Manganese is not a metal most people think much about. Unlike lead or mercury, it has a benign reputation. Small amounts of manganese power enzymes, metabolize nutrients and keep the brain running smoothly. But it's toxic to the brain in excess, producing tremors, muscle stiffness and cognitive decline.
A new Cornell study offers fresh clues to how to remove manganese from the brain, identifying a protein that's critical in flushing it out. The finding could have major implications for welders, miners and people living near industrial sites, as well as people with rare genetic mutations that disrupt how the body handles the metal.
"The brain has ways to protect itself from toxic buildup, but we haven't fully understood how that works," said Tolunay Beker Aydemir, assistant professor of molecular nutrition in the College of Human Ecology. "Our study identifies a protein that helps clear excess manganese, which is critical because too much of this metal can damage the brain."
This should be important to the general public because in some places, she said, there is a lot of manganese in the drinking water. And there can be high amounts in baby formula, which could be even higher if it's prepared with water that is also high in manganese.
Aydemir is the senior author and her former graduate student Jiaqi Zou is the first author of the study, published in The Journal of Nutrition in April. Their study focuses on ZIP14, a protein embedded in the cells that form the brain's most critical protective boundary.
That boundary - the blood-brain barrier - is a tightly controlled interface where the brain's blood vessels act as a selective filter, allowing nutrients in while keeping pathogens and toxins out. The cells lining these tiny vessels, called endothelial cells, are exquisitely organized, with distinct inner and outer surfaces that face the bloodstream and the brain tissue, respectively. Because these cells are polarized, proteins can have very different roles depending on which side of the cell they occupy.
The Cornell team found that ZIP14 is present on both sides of the cells that line the brain's blood vessels. But when manganese levels rise, the protein becomes more concentrated on the brain-facing side, where it helps move excess manganese out of the brain and into the blood. Rather than acting as an entry point, ZIP14 primarily supports the brain's ability to clear this metal. It's more like the cell shifts more of these transporters to where they're needed most, helping remove manganese when levels get too high.

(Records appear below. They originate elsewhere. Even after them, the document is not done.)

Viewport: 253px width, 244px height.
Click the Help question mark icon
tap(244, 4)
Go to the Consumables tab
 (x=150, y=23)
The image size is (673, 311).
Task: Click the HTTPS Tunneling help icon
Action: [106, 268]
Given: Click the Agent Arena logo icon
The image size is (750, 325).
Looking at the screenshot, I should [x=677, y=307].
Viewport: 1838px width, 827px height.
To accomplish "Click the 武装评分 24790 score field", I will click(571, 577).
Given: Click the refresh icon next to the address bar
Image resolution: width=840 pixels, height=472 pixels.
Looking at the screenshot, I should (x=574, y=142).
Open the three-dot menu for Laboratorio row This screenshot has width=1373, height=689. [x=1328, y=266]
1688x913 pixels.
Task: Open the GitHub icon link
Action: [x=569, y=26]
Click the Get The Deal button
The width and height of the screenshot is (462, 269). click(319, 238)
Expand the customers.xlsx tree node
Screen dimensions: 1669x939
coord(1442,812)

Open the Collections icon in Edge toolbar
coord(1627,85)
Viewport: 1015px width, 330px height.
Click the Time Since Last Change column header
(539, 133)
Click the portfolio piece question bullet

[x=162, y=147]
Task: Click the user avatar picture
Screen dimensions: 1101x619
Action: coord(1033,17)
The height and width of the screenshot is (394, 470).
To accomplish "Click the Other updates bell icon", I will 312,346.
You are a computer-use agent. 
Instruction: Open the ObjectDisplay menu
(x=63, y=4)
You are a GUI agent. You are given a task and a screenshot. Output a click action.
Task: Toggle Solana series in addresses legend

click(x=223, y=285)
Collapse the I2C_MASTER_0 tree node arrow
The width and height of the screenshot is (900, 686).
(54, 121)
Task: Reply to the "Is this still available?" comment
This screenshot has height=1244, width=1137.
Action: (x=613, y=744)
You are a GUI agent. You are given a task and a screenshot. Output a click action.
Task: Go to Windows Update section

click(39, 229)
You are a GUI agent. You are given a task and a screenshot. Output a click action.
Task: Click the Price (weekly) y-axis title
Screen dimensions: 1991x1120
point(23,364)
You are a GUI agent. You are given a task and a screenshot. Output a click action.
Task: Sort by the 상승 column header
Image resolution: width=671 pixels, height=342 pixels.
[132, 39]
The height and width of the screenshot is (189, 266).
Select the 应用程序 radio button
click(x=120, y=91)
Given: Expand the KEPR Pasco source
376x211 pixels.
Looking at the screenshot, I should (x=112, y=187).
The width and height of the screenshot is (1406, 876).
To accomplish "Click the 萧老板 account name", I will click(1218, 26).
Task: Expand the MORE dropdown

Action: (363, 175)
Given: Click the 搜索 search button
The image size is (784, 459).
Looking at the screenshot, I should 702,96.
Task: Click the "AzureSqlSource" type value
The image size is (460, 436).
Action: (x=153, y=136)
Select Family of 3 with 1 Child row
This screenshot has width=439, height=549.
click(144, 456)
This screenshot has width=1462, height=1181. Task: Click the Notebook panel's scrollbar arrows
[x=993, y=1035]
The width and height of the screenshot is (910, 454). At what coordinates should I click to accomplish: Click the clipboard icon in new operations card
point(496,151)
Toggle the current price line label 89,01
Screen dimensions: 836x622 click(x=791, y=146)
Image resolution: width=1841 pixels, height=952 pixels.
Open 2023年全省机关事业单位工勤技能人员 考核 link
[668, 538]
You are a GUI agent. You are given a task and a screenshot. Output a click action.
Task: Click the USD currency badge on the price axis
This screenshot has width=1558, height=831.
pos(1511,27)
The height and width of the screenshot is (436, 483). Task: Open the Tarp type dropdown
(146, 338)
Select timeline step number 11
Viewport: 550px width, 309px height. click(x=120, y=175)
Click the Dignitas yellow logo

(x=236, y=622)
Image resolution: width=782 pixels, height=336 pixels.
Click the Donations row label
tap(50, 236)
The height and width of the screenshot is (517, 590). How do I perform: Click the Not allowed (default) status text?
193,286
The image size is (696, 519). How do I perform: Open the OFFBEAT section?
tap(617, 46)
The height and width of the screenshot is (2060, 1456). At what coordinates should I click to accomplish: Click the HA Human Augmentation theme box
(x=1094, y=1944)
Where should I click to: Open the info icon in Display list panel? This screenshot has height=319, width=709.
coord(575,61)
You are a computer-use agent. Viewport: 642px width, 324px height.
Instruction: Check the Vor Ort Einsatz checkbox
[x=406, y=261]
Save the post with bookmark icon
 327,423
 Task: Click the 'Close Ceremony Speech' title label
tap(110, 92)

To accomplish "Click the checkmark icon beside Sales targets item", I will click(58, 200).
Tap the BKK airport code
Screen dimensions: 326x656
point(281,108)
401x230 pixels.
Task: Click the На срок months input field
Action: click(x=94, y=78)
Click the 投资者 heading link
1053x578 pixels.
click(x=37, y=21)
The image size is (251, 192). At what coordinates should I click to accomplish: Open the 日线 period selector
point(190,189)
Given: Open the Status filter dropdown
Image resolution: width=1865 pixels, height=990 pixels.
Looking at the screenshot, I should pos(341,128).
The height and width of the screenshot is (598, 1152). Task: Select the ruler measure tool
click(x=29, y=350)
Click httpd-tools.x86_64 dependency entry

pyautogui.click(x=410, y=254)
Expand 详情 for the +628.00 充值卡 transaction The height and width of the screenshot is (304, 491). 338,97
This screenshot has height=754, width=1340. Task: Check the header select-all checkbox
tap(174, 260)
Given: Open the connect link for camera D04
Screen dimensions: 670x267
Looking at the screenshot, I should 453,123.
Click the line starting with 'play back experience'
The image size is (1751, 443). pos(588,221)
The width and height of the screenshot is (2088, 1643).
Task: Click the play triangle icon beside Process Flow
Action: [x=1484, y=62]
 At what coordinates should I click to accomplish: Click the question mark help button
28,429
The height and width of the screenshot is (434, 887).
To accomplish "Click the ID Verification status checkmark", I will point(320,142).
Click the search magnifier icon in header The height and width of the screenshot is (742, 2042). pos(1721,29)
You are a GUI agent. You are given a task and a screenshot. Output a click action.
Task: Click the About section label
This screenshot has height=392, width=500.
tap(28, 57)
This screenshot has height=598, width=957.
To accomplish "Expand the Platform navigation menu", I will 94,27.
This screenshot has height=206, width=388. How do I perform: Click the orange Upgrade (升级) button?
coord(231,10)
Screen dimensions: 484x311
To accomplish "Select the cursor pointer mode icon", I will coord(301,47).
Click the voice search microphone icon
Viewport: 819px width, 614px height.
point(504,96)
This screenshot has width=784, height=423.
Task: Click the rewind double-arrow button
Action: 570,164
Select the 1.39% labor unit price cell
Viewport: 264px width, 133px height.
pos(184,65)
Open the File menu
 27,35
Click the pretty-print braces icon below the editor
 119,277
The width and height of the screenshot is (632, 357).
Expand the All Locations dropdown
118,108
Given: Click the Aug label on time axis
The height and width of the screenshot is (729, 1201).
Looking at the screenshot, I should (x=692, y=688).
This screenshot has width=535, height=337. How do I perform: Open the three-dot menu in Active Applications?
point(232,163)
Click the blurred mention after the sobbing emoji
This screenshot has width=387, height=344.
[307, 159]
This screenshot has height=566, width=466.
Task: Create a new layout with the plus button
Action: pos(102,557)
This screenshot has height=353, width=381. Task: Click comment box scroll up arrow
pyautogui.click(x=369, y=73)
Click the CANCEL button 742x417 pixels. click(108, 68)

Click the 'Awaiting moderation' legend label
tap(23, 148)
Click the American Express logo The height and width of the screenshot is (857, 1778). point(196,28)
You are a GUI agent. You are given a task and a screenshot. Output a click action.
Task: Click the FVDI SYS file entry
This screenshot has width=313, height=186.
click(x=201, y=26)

To see this clearly, the researchers turned to a cutting-edge imaging approach called expansion microscopy, leveraging expertise from the lab of Yuhan Wang, assistant professor of nutritional sciences in Cornell Human Ecology.
"The technology was not developed for this," Aydemir said. "But this collaboration helps answer some very fundamental questions about these very small cells."
The technique works by embedding tissue in a swellable hydrogel that physically expands, Wang said, spreading structures apart to reveal details that would otherwise be invisible.
"The expansion helps to localize these transporters within the thin cells lining the blood-brain barrier," Wang said.
Applied to thin slices of mouse brain, the method allowed the team to pinpoint exactly where ZIP14 sits within the nanoscopic architecture of blood vessel walls, and to watch how its position shifted when the animals were exposed to excess manganese.
Under normal conditions, ZIP14 was distributed across both surfaces of the endothelial cells. But after manganese exposure, the protein migrated, clustering more heavily on the brain-facing side, as if rallying to meet the threat.
It's like the cell is responding to a flood by moving more pumps to the right side of the levee, Aydemir explained.
To test what happens when the system breaks down, the researchers engineered mice lacking ZIP14 specifically in their endothelial cells. These animals accumulated significantly more manganese in the brain, particularly after being exposed to the metal through their noses - a delivery method that mimics how people inhale manganese-contaminated air in occupational settings.
Crucially, removing ZIP14 did not seem to affect how much manganese entered the brain in the first place. What changed was the brain's ability to clear it. The protein's major role, the researchers concluded, is in efflux, not influx - helping clarify how the brain clears manganese.
The mice without the protein also showed a specific cognitive deficit: impaired recognition memory, the kind that lets you remember whether you've seen an object before. Motor function, however, appeared intact, a surprising finding that suggests manganese's damage may depend on which brain regions accumulate the metal, not just how much there is overall.
The findings carry practical implications. Mutations in the ZIP14 gene are already known to cause a rare and devastating childhood disorder involving severe manganese poisoning and movement problems. But even beyond rare genetics, the study points to a broader vulnerability. As industrial and environmental manganese exposure rises globally, knowing how the brain defends itself may eventually inform how doctors think about protecting it.
"We can't only concentrate on how potentially harmful metals get into the brain - we have to think about how to get them out," Aydemir said, adding that data suggests ZIP14 may be an important defense against other metals such as iron, zinc and cadmium.